* **ACTIVITY**
Would you retype the entries from the first line to the line bearing "The width and", both included, leaving out every picture?

* **DATASET RECORDS**
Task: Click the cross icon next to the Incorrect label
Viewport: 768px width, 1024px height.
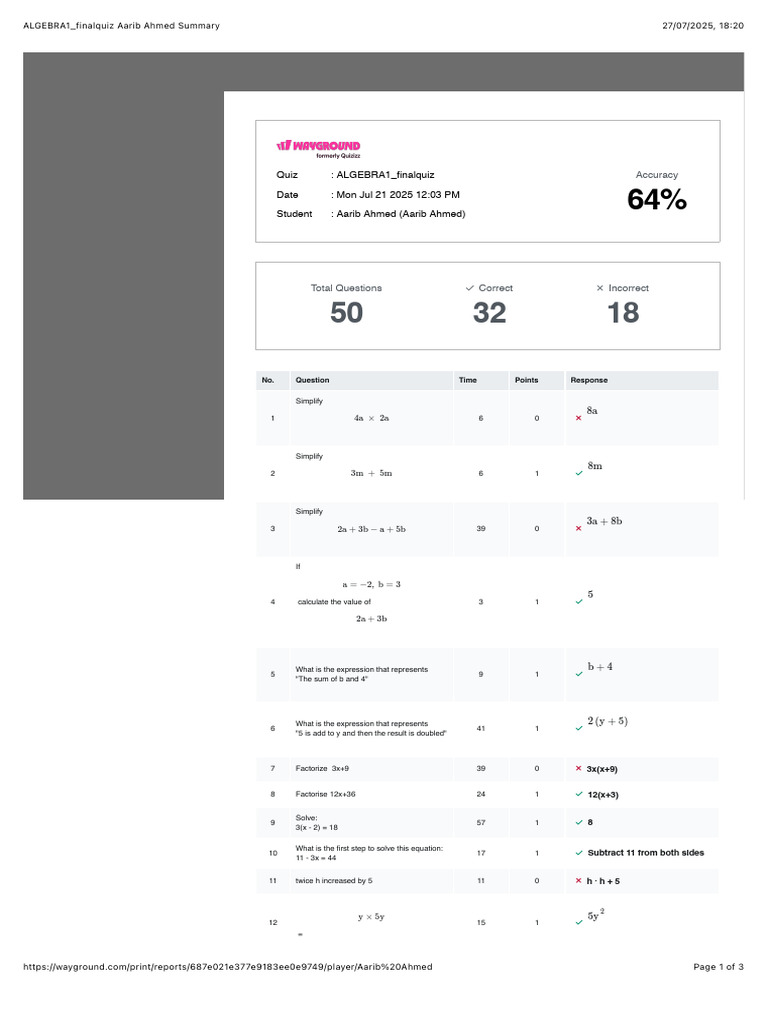Action: (600, 288)
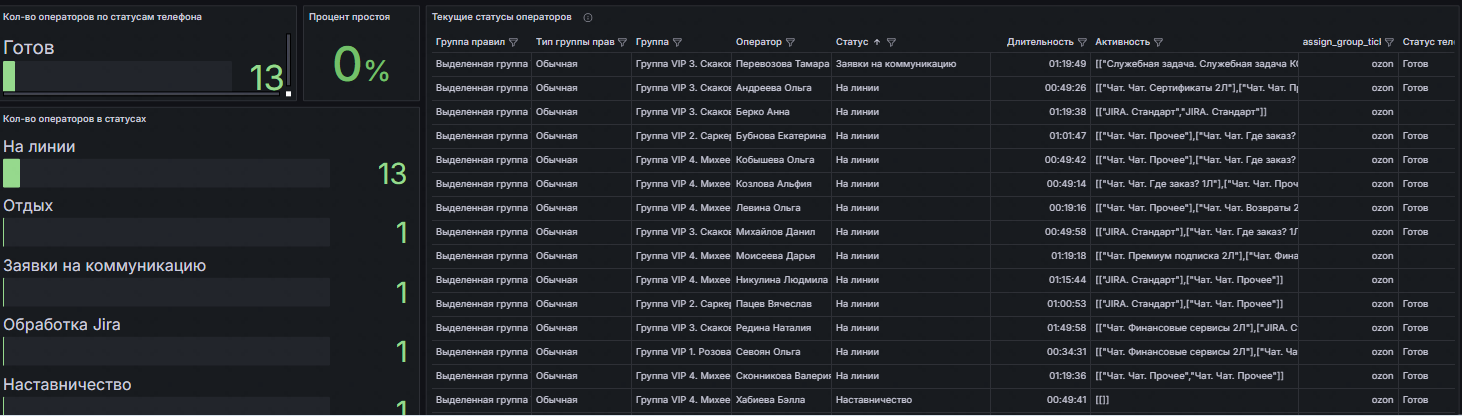Open filter for Статус column
Viewport: 1462px width, 416px height.
[891, 43]
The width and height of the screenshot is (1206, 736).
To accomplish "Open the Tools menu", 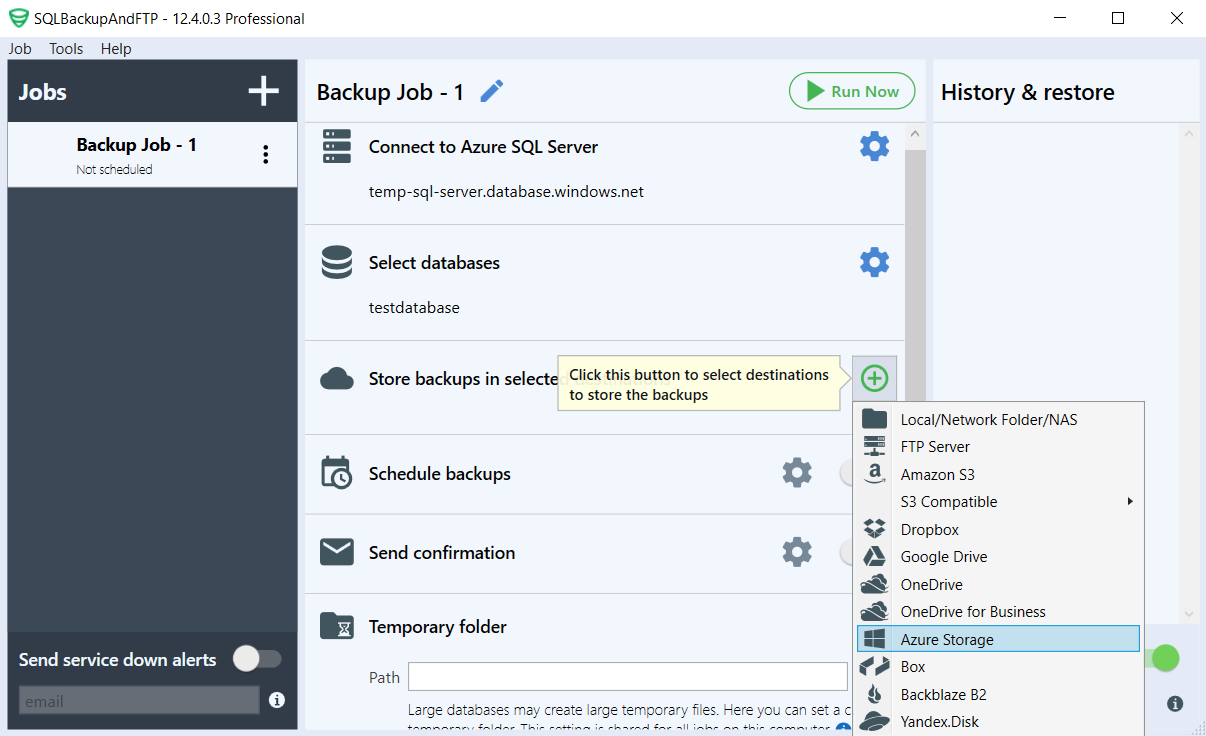I will coord(66,48).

* **SOLUTION TO THIS PROBLEM**
Task: Click the cross icon next to the Incorrect label
Viewport: 768px width, 1024px height.
Action: (600, 288)
Open filter for Статус column
Viewport: 1462px width, 416px height.
[891, 43]
The width and height of the screenshot is (1206, 736).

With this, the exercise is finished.